Amends
From Drug Rehab Wiki
"Amends" refers to Step Nine in the 12-step program invented by the founders of Alcoholics Anonymous in 1935. By now millions of people have used the process to recover not only from alcoholism, but also from addictions of all kinds, including drugs, sex, gambling, compulsive shopping, and more. Each step is an action taken in order to become free of addiction.
In Step Eight, members of a 12-step group make a list of all the people they have harmed and decide to make direct amends to them. In Step Nine, members make amends to all each person they identified, except if doing so would injure them or others.
According to the "Big Book" used in 12-step recovery groups, making amends means to set right past wrongs or to repair damage due to mistakes you made in the past. Drug addicts and alcoholics often have long histories of harming other people through lying, stealing, embarrassing them, physical and verbal assaults, getting in trouble with the law, and forcing others to cover up for them. Making amends cannot just be about praying and meditating on these mistakes, but whenever possible, members must take practical action to repair what needs to be fixed. For example, if you stole money from a friend to pay for drugs, it is not enough to simply apologize. Instead, you need to pay back the money.
The "Big Book" says that members making amends "must not shrink from anything, even risking their reputations or going to jail."
Making amends must be thoroughly planned, thoughtful, and take into consideration the feelings of others. Making amends must never be about hurting or embarrassing other people or even the member himself. Sometimes making amends can just be about building bridges to someone you have been ignoring for years.
Step Nine can take a few days or many years to finish. Some members go back into their childhoods and address transgressions that are many years old. For example, one recovering alcoholic replaced a bicycle he had stolen from a childhood friend over 50 years before.

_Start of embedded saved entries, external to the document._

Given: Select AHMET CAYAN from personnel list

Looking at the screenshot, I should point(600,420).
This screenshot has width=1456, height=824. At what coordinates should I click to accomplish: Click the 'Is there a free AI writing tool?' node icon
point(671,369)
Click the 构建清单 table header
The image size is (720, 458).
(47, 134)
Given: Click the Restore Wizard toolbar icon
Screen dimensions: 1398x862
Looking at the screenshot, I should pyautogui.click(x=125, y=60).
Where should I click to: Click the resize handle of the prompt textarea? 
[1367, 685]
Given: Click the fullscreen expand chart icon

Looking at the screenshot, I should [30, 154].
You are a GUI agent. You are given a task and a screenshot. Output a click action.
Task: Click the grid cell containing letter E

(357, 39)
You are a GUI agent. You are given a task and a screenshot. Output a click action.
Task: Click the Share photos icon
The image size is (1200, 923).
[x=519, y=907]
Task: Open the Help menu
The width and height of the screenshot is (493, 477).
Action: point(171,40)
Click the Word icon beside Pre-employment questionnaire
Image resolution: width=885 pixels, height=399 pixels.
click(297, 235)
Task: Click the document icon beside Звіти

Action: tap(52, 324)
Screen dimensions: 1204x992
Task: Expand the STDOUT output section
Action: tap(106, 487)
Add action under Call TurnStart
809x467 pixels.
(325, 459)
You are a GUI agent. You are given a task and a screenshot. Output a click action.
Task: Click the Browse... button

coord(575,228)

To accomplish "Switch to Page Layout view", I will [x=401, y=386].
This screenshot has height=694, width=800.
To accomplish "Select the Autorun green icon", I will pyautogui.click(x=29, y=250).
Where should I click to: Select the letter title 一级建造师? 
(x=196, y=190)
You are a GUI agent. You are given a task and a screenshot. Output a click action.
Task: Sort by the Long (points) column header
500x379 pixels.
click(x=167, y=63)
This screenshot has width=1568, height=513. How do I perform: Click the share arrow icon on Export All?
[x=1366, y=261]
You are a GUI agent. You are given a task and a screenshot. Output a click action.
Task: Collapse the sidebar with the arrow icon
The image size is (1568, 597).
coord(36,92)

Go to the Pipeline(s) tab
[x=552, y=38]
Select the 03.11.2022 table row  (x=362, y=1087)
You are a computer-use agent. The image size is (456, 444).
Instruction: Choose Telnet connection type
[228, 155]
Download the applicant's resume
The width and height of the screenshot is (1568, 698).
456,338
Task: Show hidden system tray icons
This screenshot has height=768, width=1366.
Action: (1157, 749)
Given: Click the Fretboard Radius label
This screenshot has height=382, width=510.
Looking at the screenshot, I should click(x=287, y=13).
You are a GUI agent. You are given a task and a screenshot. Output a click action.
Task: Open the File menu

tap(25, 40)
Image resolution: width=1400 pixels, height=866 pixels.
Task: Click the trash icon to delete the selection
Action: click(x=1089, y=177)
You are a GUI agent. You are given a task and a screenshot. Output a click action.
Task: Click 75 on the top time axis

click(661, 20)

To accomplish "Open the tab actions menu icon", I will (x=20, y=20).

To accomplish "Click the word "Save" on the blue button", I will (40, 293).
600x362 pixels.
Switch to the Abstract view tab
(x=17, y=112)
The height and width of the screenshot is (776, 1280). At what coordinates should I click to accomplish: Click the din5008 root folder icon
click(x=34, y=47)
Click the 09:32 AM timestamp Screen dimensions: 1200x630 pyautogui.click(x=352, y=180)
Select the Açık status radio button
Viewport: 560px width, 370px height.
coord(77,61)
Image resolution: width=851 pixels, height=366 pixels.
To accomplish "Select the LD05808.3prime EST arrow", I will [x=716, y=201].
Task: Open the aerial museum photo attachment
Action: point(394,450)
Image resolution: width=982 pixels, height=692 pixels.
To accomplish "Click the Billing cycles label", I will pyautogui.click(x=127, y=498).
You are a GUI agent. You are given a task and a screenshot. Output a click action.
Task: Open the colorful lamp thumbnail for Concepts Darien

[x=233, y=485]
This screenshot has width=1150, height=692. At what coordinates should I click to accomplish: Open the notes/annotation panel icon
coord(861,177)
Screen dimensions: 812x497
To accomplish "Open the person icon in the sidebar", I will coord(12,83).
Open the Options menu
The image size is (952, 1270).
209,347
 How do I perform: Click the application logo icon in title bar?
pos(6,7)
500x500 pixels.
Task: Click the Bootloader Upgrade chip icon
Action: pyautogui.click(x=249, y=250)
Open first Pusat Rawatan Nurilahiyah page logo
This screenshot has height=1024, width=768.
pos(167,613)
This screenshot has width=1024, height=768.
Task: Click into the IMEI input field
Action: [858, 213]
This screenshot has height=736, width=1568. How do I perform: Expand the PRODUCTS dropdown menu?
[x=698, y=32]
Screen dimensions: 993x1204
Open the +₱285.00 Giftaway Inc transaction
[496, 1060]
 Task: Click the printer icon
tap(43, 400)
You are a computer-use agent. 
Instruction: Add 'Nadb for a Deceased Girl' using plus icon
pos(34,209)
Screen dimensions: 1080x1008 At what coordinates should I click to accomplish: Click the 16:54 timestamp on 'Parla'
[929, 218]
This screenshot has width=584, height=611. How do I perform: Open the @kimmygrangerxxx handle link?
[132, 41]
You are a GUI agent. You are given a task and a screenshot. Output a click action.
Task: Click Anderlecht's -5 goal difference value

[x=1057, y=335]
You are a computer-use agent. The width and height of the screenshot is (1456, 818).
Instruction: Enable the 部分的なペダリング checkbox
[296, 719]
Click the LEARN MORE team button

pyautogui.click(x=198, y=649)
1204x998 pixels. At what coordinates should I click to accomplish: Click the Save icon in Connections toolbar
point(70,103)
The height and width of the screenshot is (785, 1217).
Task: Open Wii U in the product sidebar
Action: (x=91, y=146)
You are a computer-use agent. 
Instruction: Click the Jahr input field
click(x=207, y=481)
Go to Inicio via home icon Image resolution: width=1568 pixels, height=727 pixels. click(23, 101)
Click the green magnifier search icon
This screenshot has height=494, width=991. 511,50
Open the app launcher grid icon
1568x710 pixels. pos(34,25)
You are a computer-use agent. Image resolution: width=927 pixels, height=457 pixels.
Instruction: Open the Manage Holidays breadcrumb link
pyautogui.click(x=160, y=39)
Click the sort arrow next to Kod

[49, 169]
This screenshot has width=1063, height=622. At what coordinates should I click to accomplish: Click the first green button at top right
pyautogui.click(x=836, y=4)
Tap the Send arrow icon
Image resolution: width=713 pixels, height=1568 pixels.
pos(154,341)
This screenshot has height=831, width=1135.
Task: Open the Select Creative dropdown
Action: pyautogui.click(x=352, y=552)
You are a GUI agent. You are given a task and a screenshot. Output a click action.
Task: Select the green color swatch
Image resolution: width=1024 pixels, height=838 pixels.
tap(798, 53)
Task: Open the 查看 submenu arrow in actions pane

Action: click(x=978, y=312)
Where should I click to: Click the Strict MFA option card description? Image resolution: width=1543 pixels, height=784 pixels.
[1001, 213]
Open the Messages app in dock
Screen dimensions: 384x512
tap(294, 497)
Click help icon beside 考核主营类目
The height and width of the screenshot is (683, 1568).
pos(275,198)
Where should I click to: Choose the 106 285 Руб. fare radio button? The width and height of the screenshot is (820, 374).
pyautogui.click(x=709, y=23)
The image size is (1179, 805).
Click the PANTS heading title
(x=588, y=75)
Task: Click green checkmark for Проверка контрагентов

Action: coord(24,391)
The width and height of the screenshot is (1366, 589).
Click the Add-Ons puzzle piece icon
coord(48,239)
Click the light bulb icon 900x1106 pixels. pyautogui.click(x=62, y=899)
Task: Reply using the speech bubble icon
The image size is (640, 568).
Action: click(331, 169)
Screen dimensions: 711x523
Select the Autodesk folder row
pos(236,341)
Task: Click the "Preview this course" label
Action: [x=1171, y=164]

Members often say working through Step Nine can be extremely beneficial and even life-changing, as they experience a new freedom from guilt, self-pity, uselessness, and fear of interacting with other people they avoided for years. The "Big Book" says, "If we are painstaking about this phase of our development, we will be amazed before we are half way through. We are going to know a new freedom and happiness. We will not regret the past, nor wish to shut the door on it. We will comprehend the word serenity, and we will know peace."